Work instruction →
Check every line of the data for the string "dimensions" and copy the ones that have it.

Supplied information →
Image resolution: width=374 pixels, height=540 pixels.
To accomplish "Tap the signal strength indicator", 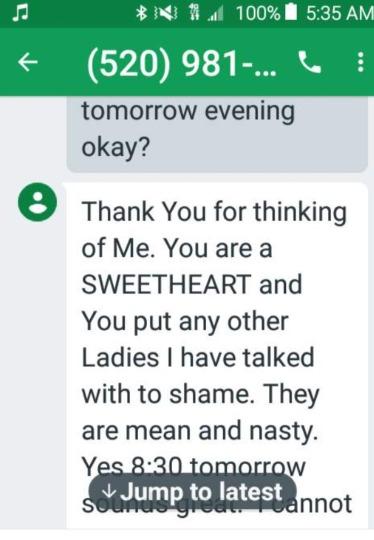I will point(215,14).
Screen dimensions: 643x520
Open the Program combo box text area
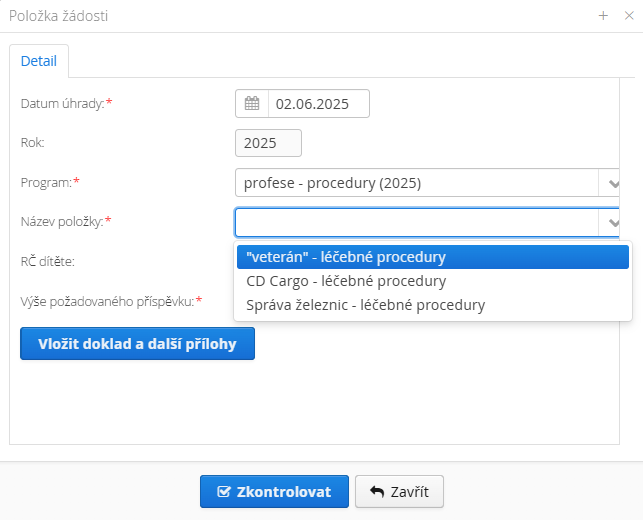coord(417,182)
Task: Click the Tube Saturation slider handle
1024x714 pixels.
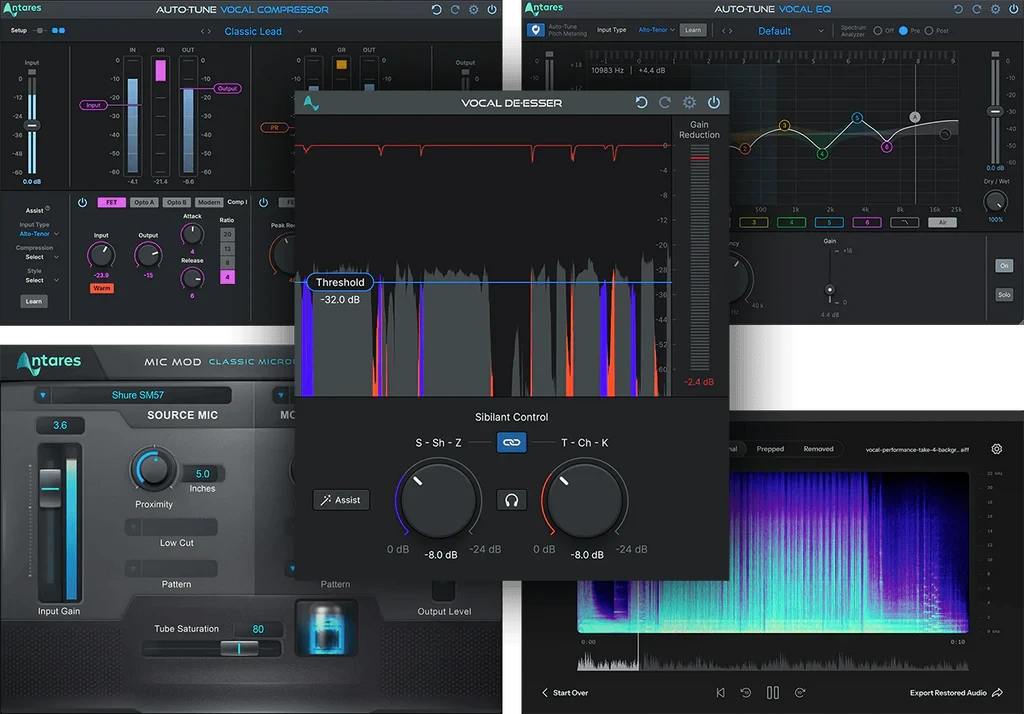Action: click(x=239, y=648)
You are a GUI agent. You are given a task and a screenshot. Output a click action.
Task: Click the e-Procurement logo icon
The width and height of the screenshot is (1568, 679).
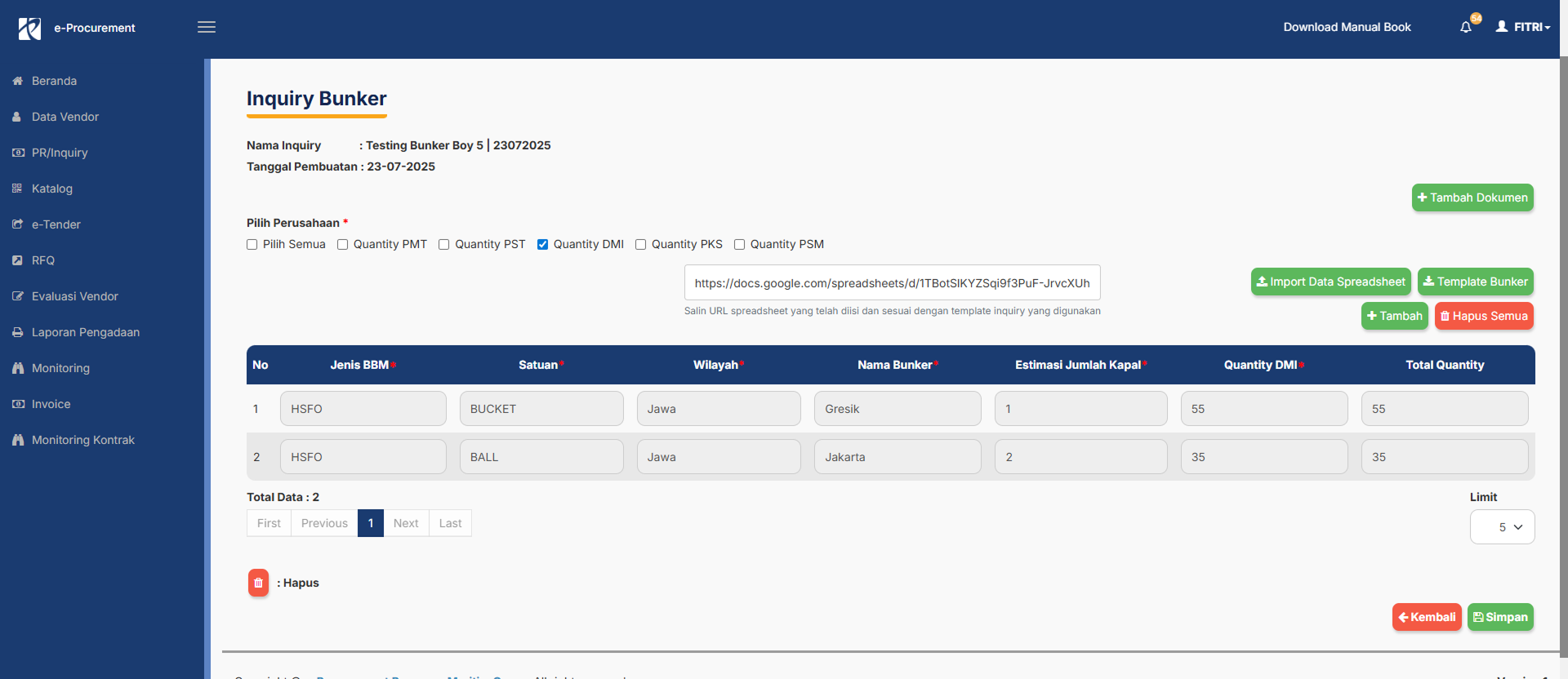[30, 29]
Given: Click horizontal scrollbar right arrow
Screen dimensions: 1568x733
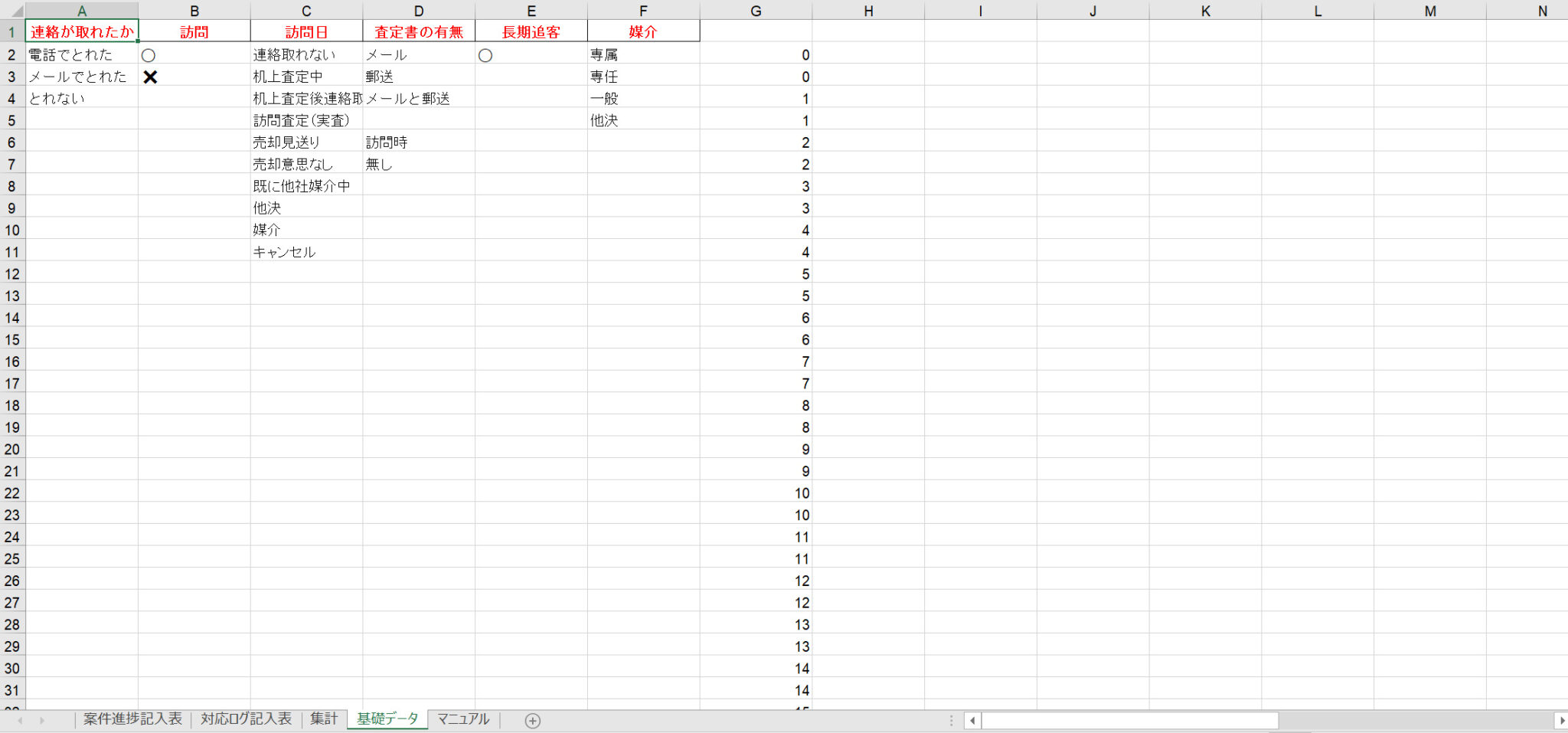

Answer box →
Screen dimensions: 643x520
Screen dimensions: 1568x733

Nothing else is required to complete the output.